How Far I'll Go: Offline Goal-Conditioned Reinforcement Learning via $f$-Advantage Regression
Yecheng Jason Ma, Jason Yan, Dinesh Jayaraman, Osbert Bastani
TL;DR
GoFAR advances offline goal-conditioned RL by formulating GCRL as state-occupancy matching and solving it via a dual f-divergence objective. It delivers a relabeling-free, uninterleaved training regime that yields strong finite-sample guarantees and enables learning a goal-conditioned planner for zero-shot transfer. Empirically, GoFAR outperforms prior baselines across six offline GCRL tasks, demonstrates robustness under stochasticity, succeeds on real dexterous manipulation, and enables cross-robot planning. This approach offers a principled, scalable pathway for offline Skill-learning and hierarchical control in real-world robotics.
Abstract
Offline goal-conditioned reinforcement learning (GCRL) promises general-purpose skill learning in the form of reaching diverse goals from purely offline datasets.

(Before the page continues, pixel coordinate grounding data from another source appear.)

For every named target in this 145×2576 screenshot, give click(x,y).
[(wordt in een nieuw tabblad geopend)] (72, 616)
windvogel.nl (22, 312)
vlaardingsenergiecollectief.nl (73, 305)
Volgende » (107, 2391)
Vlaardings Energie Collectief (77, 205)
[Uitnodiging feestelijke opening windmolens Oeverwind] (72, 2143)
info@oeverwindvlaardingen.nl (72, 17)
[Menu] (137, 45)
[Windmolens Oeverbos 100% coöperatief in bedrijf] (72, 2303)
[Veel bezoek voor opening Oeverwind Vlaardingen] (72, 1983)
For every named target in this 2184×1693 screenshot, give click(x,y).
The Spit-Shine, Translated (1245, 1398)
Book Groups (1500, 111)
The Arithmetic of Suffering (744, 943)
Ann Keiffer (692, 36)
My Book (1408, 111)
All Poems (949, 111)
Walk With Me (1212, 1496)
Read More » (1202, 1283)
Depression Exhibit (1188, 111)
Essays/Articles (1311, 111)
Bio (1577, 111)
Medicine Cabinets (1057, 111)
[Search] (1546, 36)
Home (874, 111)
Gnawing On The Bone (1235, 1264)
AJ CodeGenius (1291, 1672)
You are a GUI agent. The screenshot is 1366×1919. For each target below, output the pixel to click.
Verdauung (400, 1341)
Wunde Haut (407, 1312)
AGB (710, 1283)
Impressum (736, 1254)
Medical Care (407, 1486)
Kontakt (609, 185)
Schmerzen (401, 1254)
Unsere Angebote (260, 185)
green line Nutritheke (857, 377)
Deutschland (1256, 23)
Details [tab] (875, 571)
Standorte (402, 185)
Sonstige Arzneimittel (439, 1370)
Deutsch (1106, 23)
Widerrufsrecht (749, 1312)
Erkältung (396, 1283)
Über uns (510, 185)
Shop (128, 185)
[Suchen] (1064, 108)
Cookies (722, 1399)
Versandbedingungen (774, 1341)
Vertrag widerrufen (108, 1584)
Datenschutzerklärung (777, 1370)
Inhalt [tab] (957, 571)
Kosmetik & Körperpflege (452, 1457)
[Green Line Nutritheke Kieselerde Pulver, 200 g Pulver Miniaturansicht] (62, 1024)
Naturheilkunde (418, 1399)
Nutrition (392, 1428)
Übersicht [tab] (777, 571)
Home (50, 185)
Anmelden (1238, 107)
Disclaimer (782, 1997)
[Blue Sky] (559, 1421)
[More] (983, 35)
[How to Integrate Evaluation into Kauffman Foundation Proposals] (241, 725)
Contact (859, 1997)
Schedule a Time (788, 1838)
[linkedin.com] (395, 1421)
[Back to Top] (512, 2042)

We propose $\textbf{Go}$al-conditioned $f$-$\textbf{A}$dvantage $\textbf{R}$egression (GoFAR), a novel regression-based offline GCRL algorithm derived from a state-occupancy matching perspective; the key intuition is that the goal-reaching task can be formulated as a state-occupancy matching problem between a dynamics-abiding imitator agent and an expert agent that directly teleports to the goal. In contrast to prior approaches, GoFAR does not require any hindsight relabeling and enjoys uninterleaved optimization for its value and policy networks. These distinct features confer GoFAR with much better offline performance and stability as well as statistical performance guarantee that is unattainable for prior methods. Furthermore, we demonstrate that GoFAR's training objectives can be re-purposed to learn an agent-independent goal-conditioned planner from purely offline source-domain data, which enables zero-shot transfer to new target domains. Through extensive experiments, we validate GoFAR's effectiveness in various problem settings and tasks, significantly outperforming prior state-of-art. Notably, on a real robotic dexterous manipulation task, while no other method makes meaningful progress, GoFAR acquires complex manipulation behavior that successfully accomplishes diverse goals.